#### Work required
Quote the records below from the line containing "505x492 pixels. At" through the end of the records, word for word. Omit the pictures.
··· The input
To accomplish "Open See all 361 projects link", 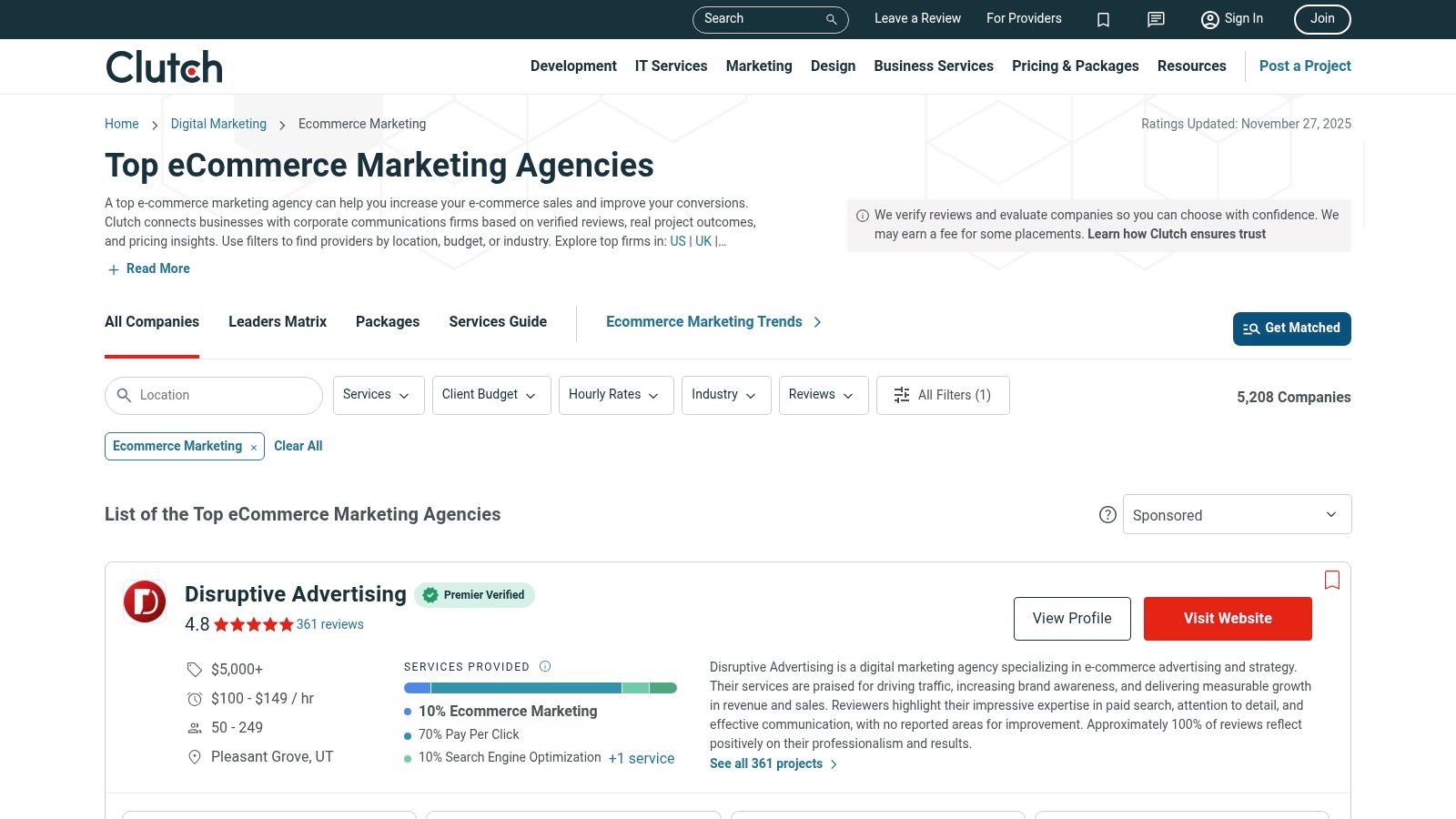I will click(x=765, y=763).
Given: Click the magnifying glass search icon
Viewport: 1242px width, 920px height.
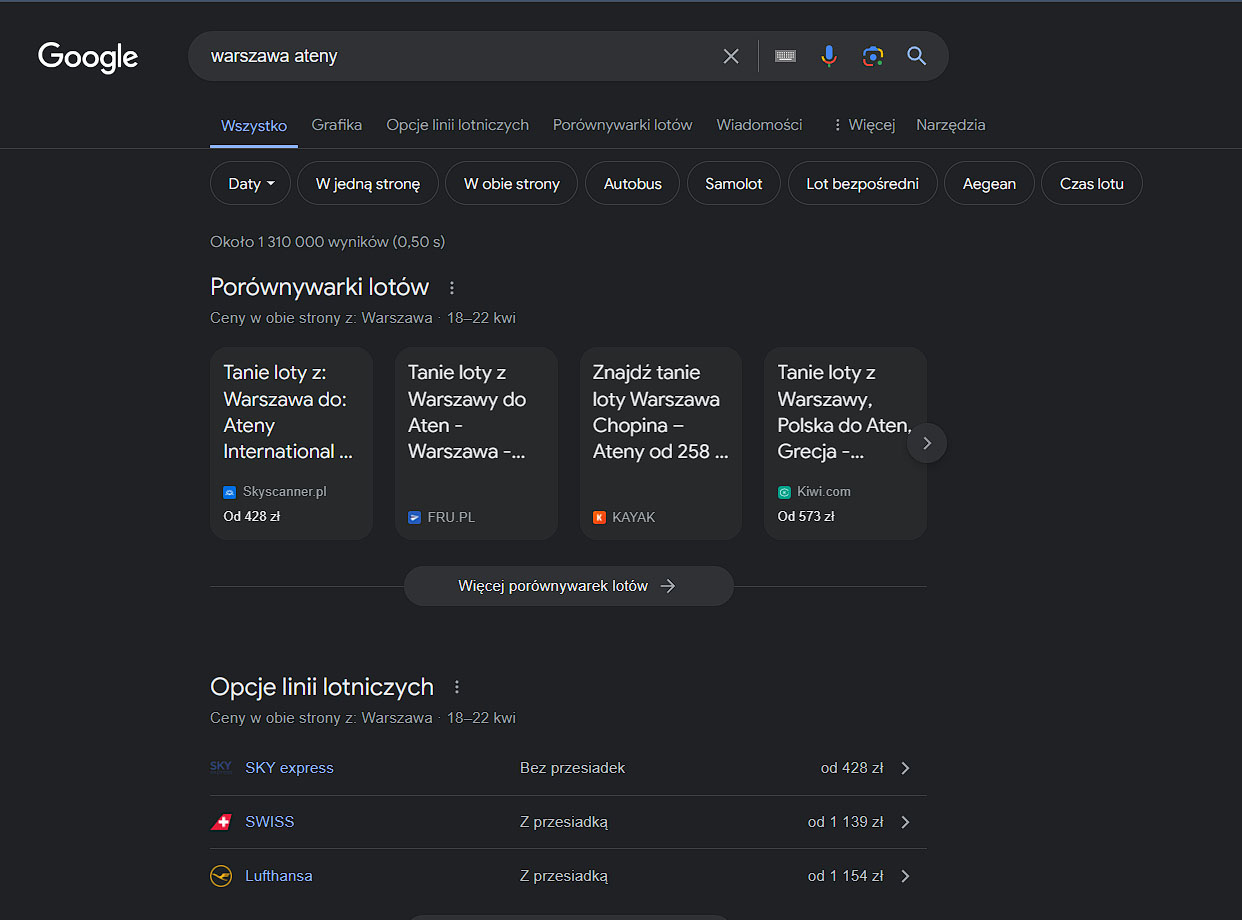Looking at the screenshot, I should coord(917,56).
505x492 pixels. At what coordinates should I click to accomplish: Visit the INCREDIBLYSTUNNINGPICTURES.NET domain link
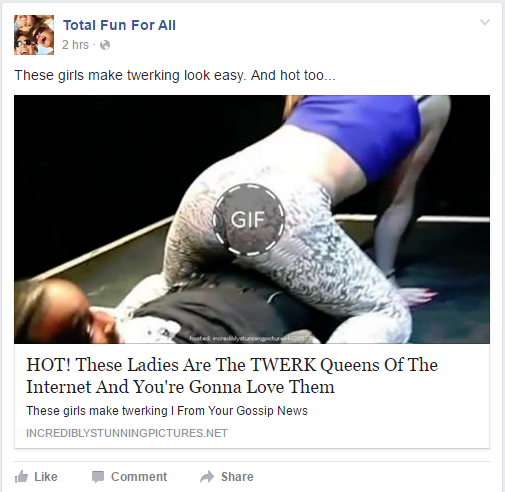(127, 433)
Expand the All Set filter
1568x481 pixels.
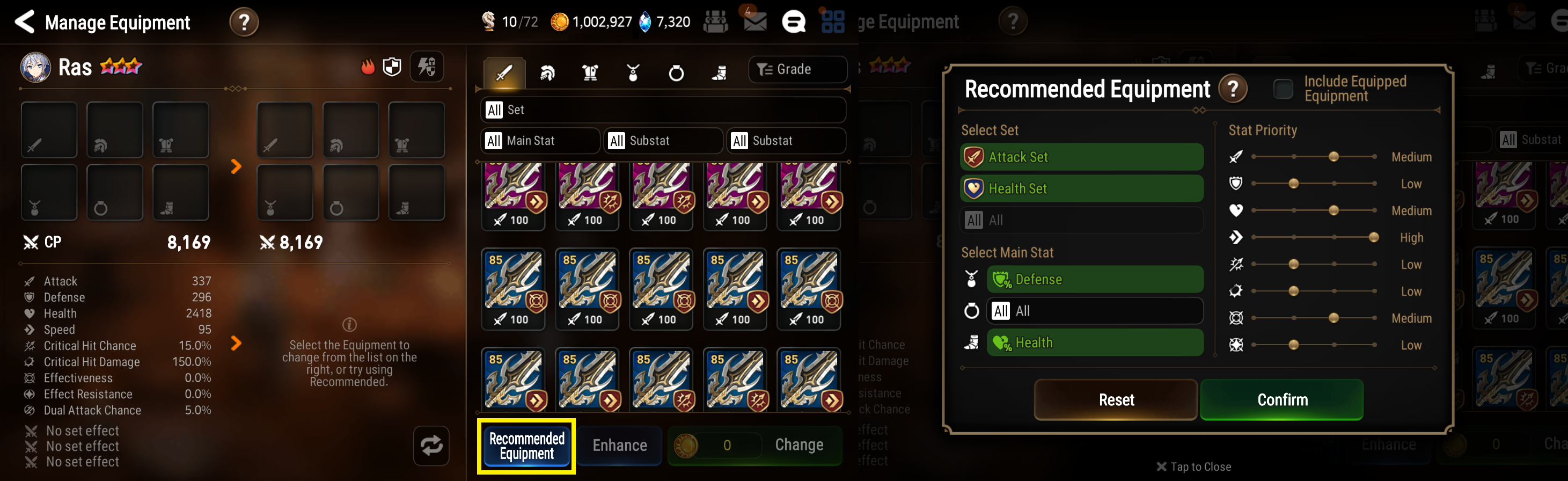coord(663,110)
······
#### Task result
505x492 pixels. At what coordinates should I click to accomplish: Visit the INCREDIBLYSTUNNINGPICTURES.NET domain link
(127, 433)
Expand the All Set filter
1568x481 pixels.
coord(663,110)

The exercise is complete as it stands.